(RECORDS PROVIDED Opens)

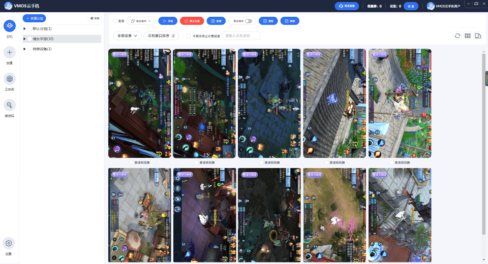Open the 设置 settings gear icon
Viewport: 488px width, 264px height.
coord(9,243)
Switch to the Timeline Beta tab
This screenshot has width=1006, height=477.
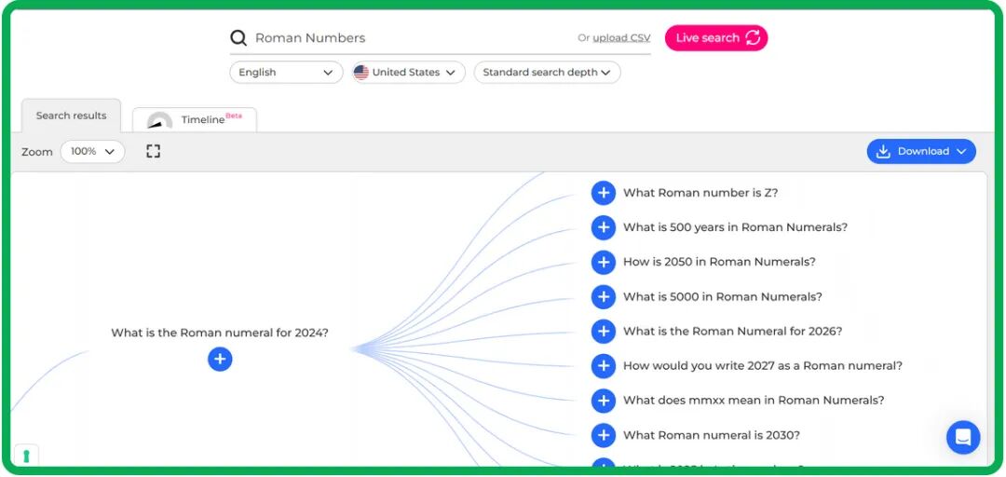tap(195, 120)
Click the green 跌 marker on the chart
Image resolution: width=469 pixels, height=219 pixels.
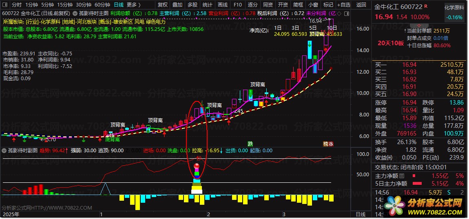250,144

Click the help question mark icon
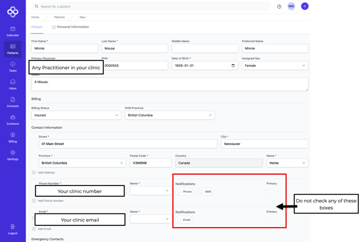(x=279, y=7)
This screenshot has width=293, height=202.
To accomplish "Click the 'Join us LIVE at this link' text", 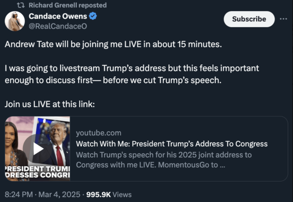I will tap(50, 104).
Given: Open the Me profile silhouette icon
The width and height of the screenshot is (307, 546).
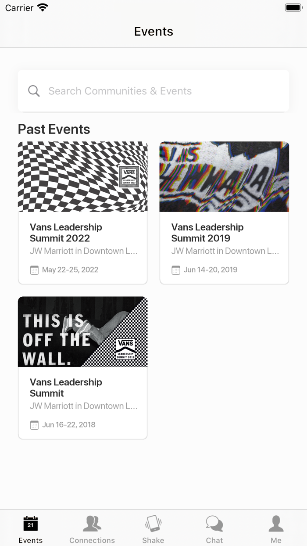Looking at the screenshot, I should (276, 522).
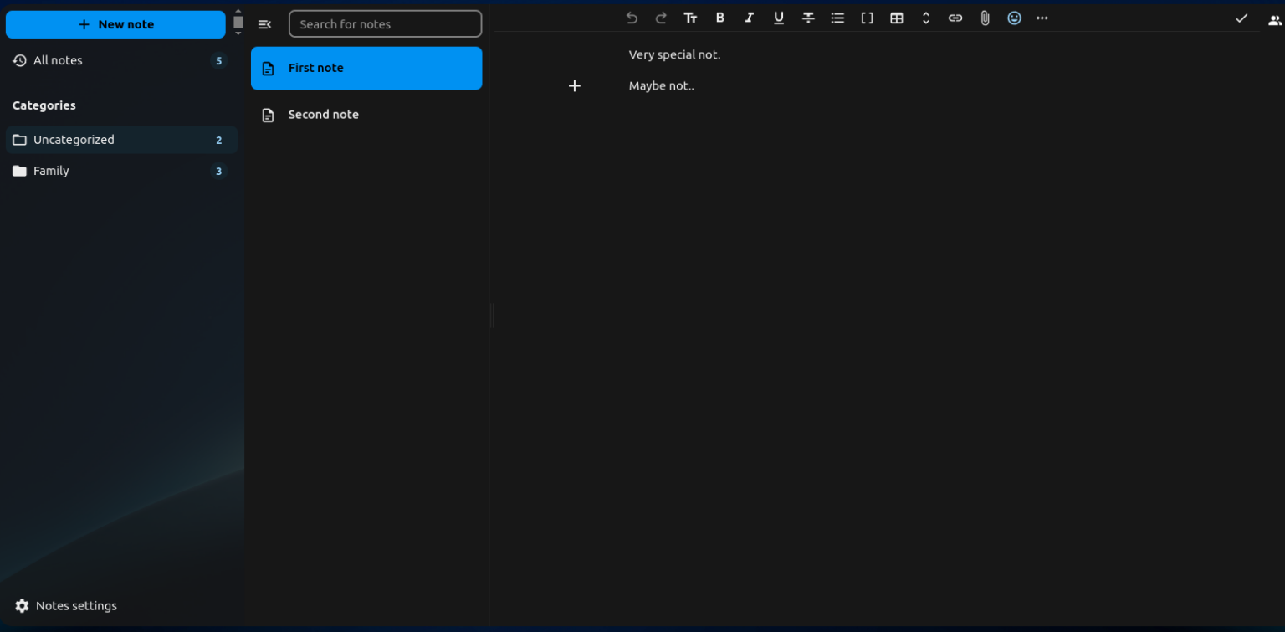Insert a table into the note
The width and height of the screenshot is (1285, 632).
[x=896, y=18]
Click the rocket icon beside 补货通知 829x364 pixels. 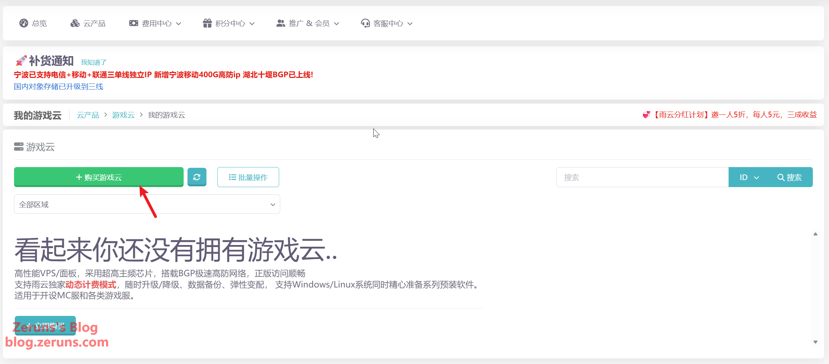tap(21, 61)
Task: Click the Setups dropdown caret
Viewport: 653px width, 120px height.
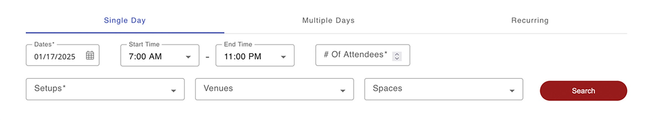Action: 173,91
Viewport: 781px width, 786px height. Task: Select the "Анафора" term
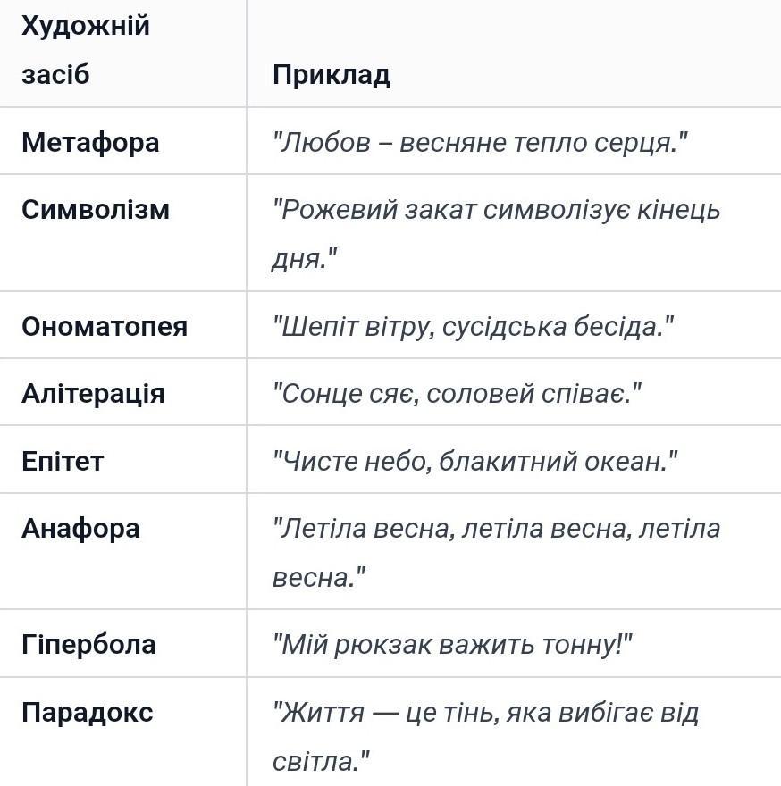80,528
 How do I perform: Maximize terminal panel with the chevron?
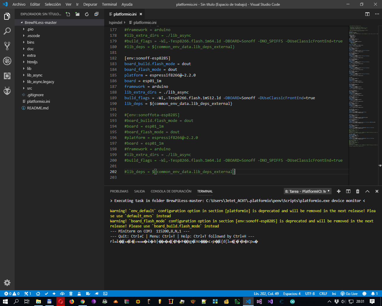[367, 191]
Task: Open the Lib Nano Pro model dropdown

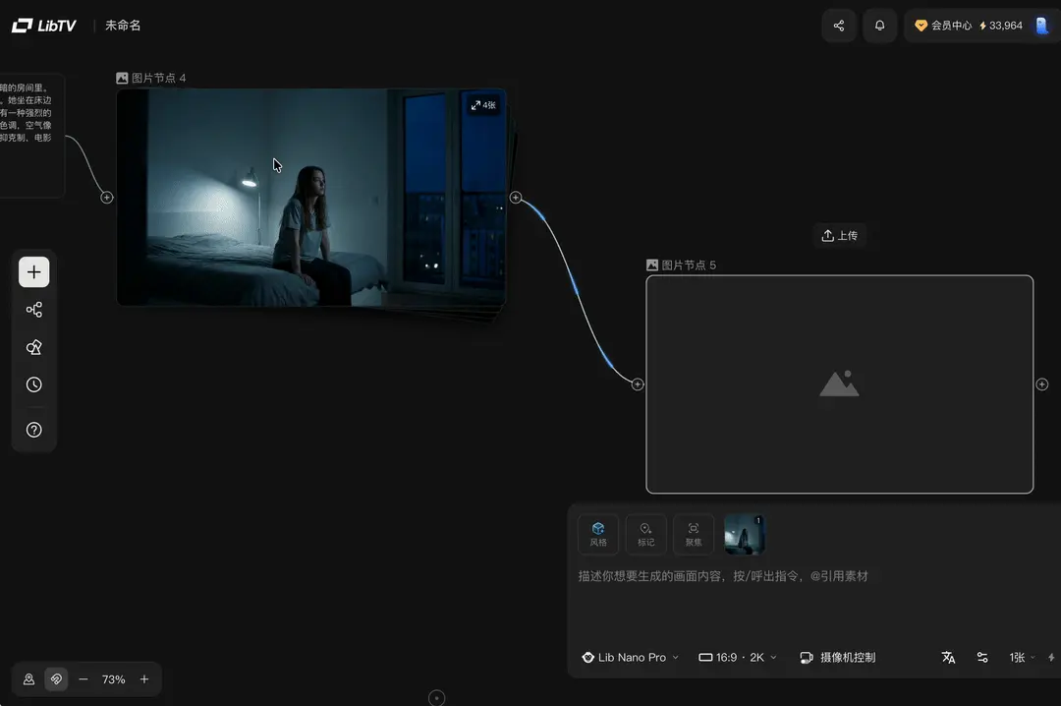Action: click(629, 657)

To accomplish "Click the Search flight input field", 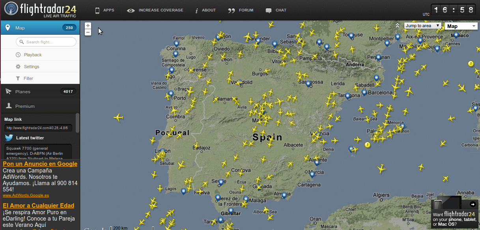I will pyautogui.click(x=46, y=42).
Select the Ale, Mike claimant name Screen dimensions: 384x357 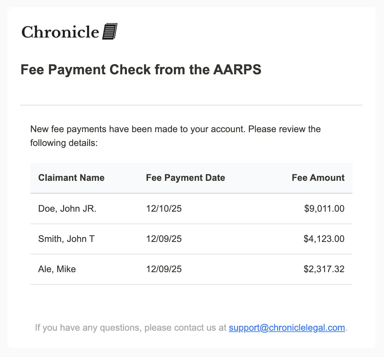point(57,269)
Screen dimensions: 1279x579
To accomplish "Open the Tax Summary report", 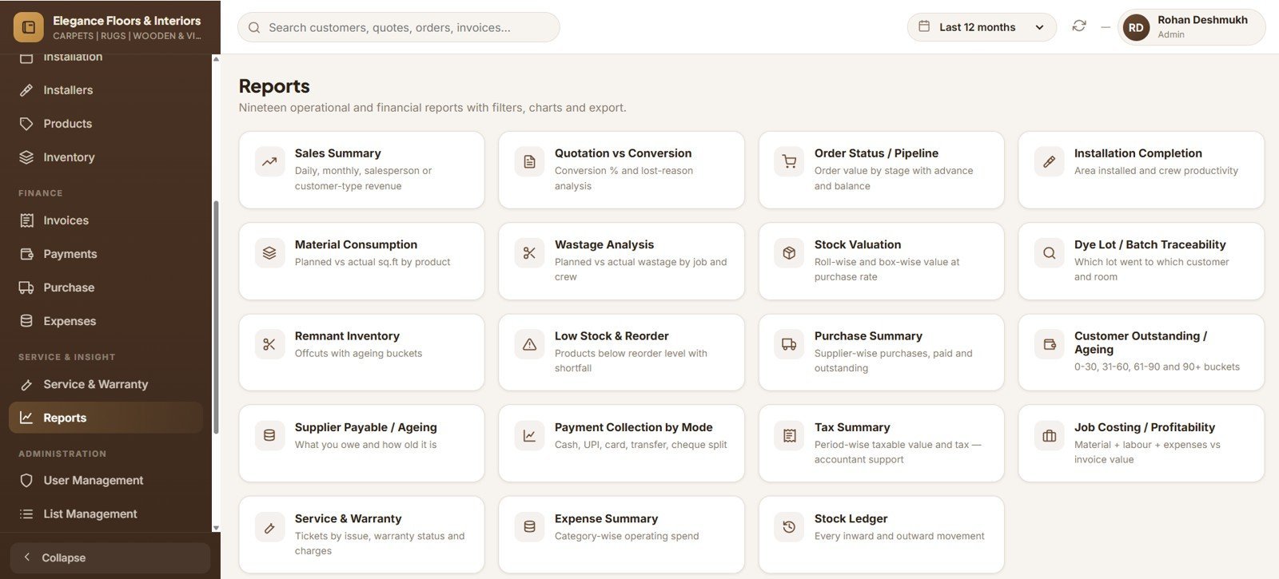I will [881, 443].
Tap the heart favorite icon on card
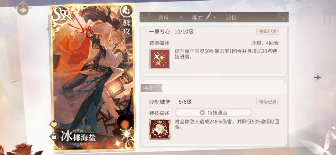This screenshot has height=155, width=336. coord(54,124)
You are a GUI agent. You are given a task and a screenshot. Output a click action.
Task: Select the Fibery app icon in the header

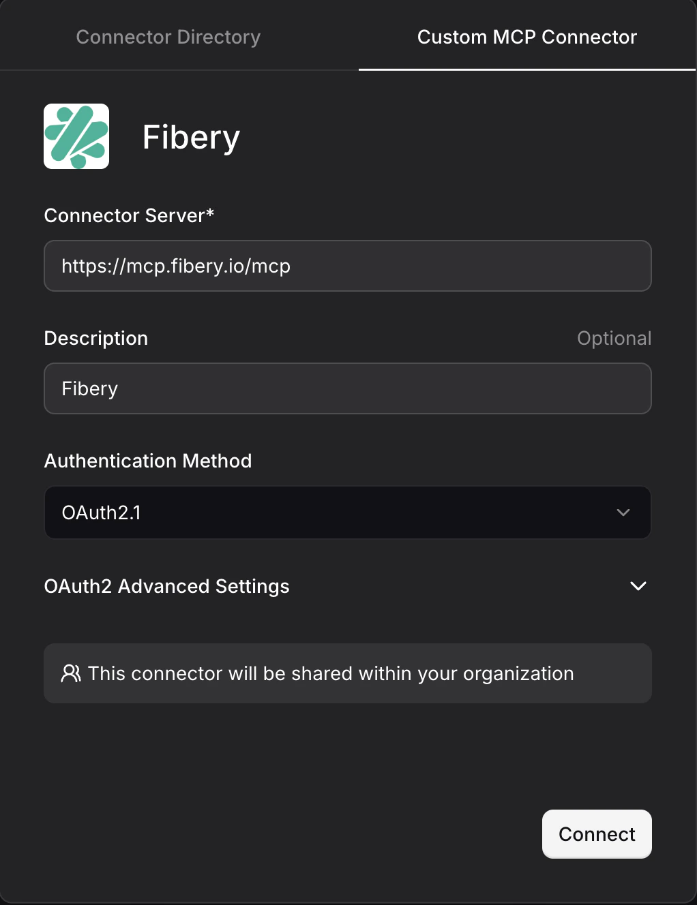pyautogui.click(x=76, y=136)
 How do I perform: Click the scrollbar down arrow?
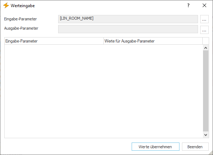click(x=206, y=135)
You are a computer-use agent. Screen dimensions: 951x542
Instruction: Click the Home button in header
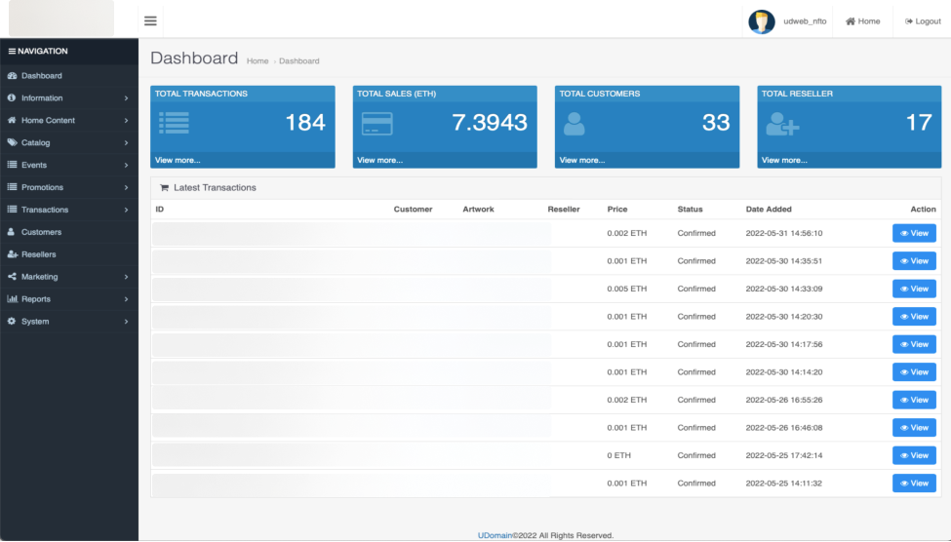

(RECORDS PROVIDED Closes)

THE PROBLEM ->
Take every line above that includes the string "agent" and return it.

EXERCISE ANSWER ->
You are a GUI agent. You are given a task and a screenshot. Output a click action.
You are a computer-use agent. Screen dimensions: 951x542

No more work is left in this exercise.